Phill Hallam-Baker's Security Blog
Thursday, September 04, 2003
Boston.com / News / Nation / Saboteurs hit spam's blockers
Hiawatha Bray's article on the DDoS attacks against spam blacklists highlights a key problem with running Internet infrastructure on an amateur basis. It is one thing to provide a successful service, quite another to provide a service that can survive a determined attack.
The DDoS attacks against the spam blacklists were significant but nowhere near the level that critical infrastructure such as the DNS system or key Internet peering points such as MAE West suffer on a daily basis. The DNS system is attacked over 1000 times a day.
Spamcop's Haight is quoted as saying that he beleives that there may be a link between the attacks and organized crime but doe not have any evidence. There is abundant evidence of a link between spam and organized crime, mainly because the vast majority of spam scams are organized crime. Identity theft, advance fee fraud, etc. are all scams that require substantial organization. What we do not have is conclusive proof that the attacks were launched by spammers, although it appears that the same worm that was used to plant trojans for the DDoS attack has also been used to send spam.
The nexus between hacking and spam has always been close and has recently become much closer. Hackers sell their skills to spammers, helping them evade spam filter controls. Hackers also sell captured machines, email addresses and credit card numbers. Spam is the way you make hacking pay.
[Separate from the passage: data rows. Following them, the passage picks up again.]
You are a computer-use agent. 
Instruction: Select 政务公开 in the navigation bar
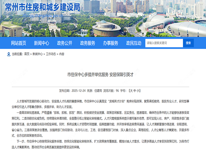click(x=65, y=43)
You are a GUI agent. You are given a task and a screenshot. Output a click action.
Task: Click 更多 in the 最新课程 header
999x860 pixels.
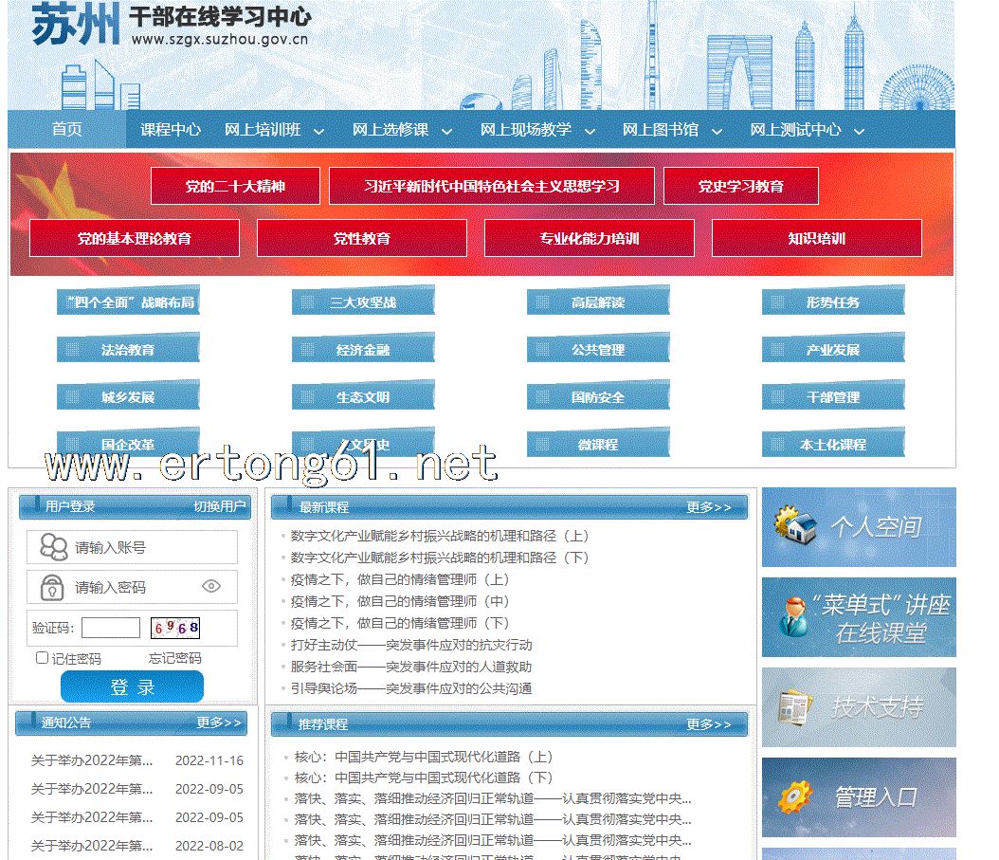(708, 507)
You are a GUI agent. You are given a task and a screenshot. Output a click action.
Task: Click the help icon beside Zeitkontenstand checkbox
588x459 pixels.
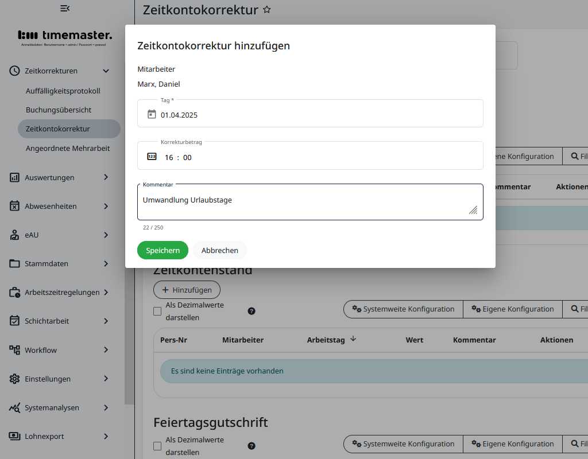pyautogui.click(x=252, y=311)
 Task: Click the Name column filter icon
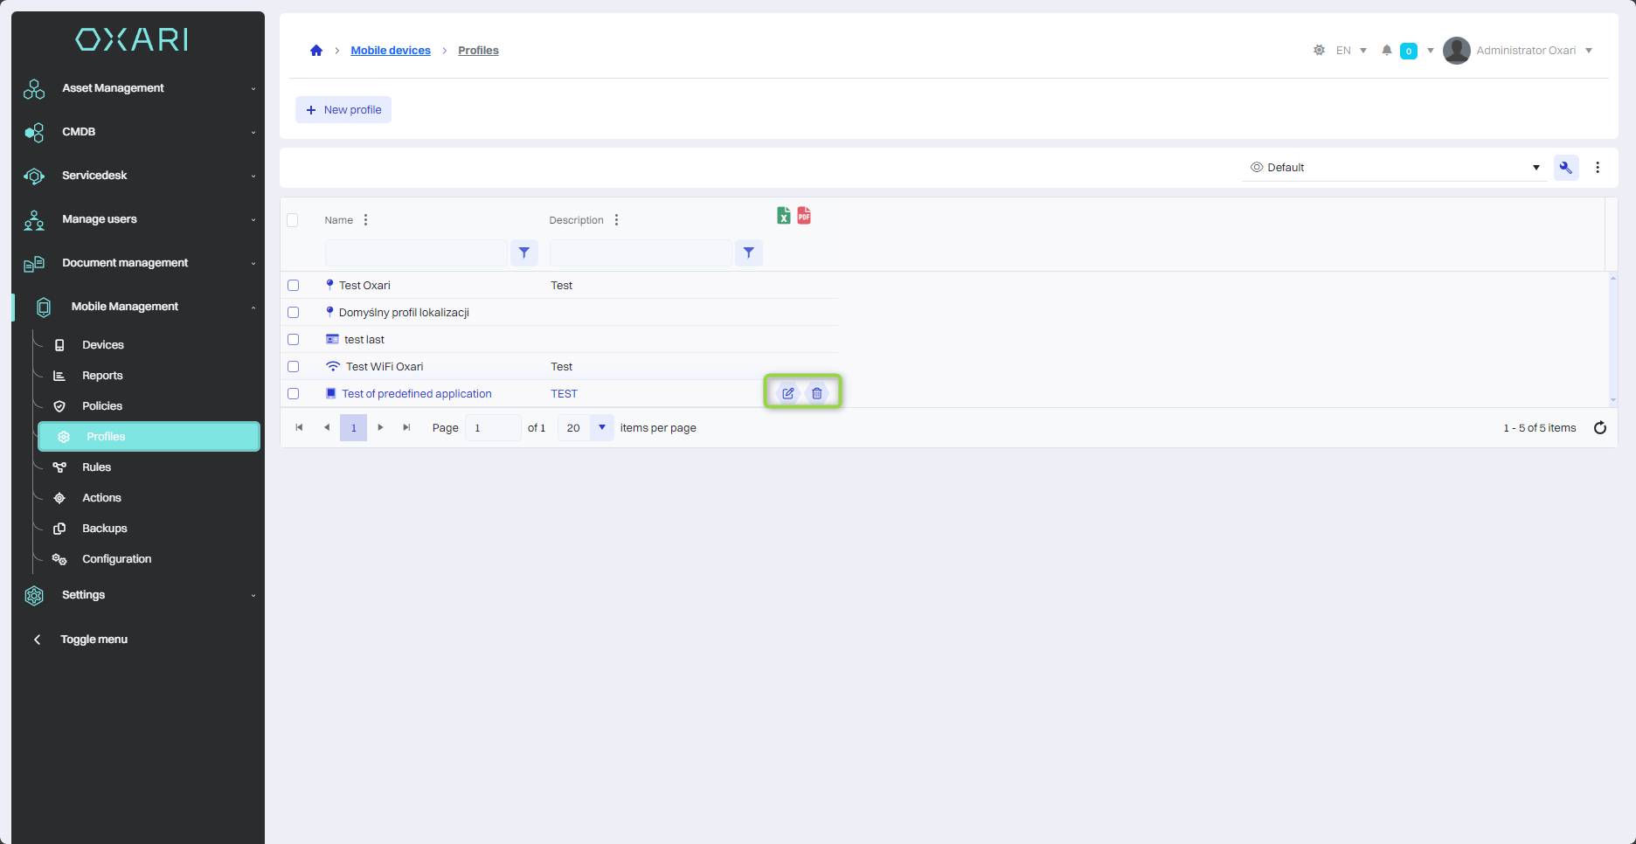(524, 253)
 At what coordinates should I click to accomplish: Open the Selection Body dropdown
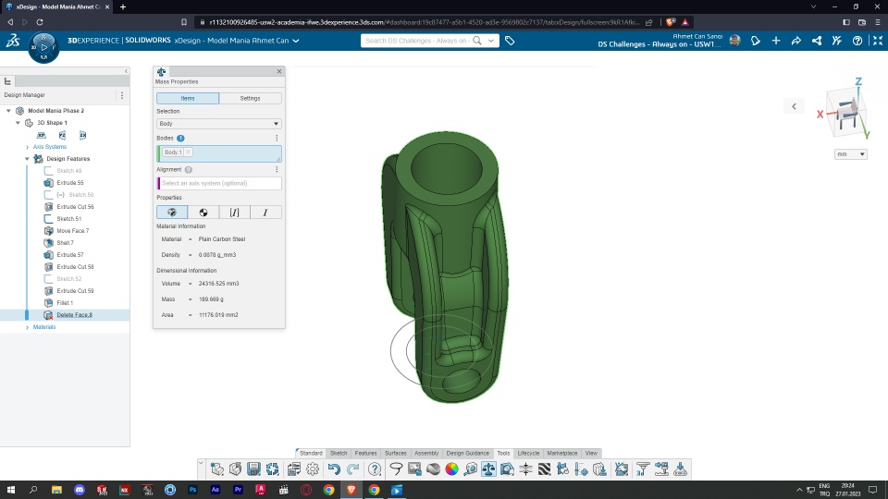(218, 123)
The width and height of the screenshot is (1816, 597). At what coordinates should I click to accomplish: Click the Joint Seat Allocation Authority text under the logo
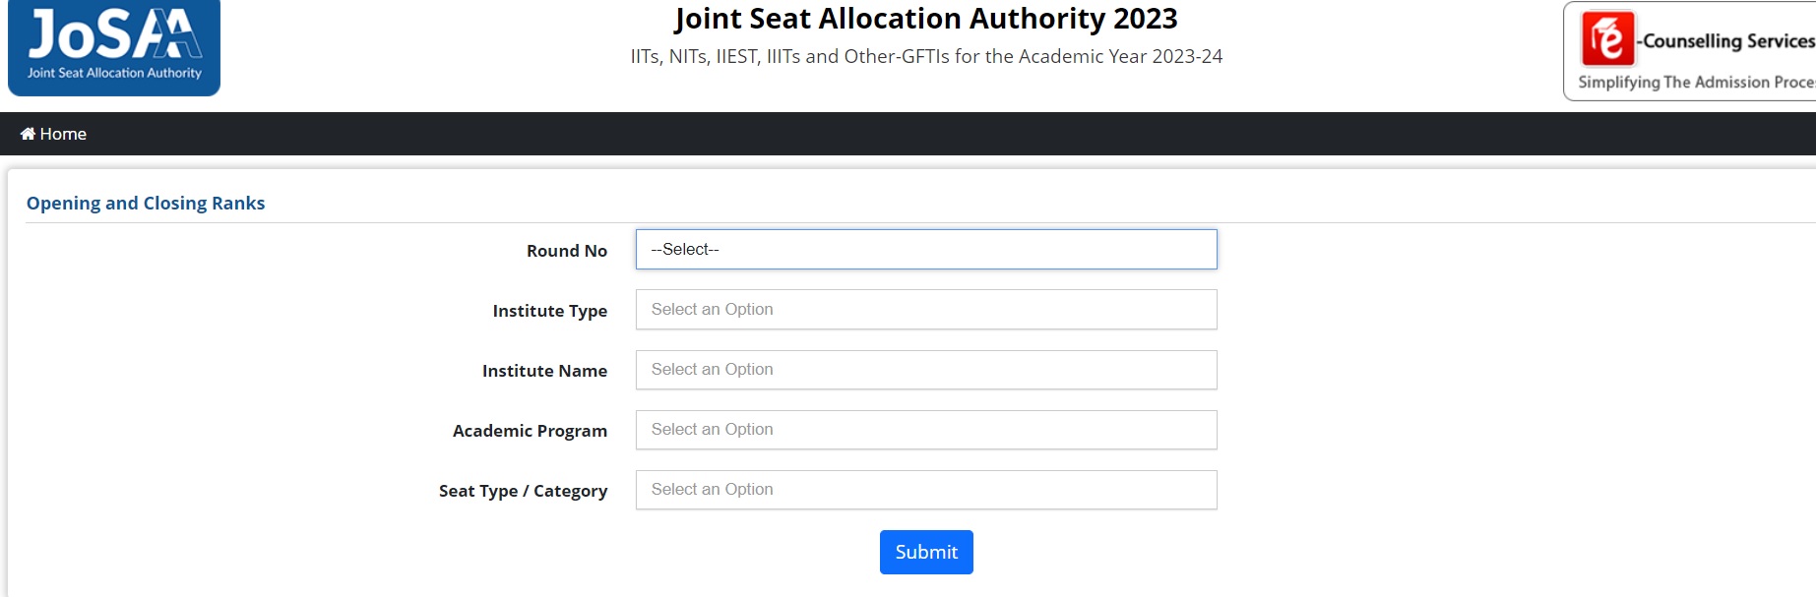coord(114,73)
It is also interesting to note that Hiawatha is using the term 'blocklist' rather than blacklist. It appears that the blacklist maintainers have recently realized that their name has 'diversity' problems. I prefer to use the original name for a number of reasons. First, I think the name change is more about avoiding guilt by association than avoiding giving offense. Second the term blacklist does not have a racial origin, it comes from the Athenian practice of ostracism where the local population would vote to expel someone from the city. A black shard of pot (ostra) indicated that the victim was to be expelled.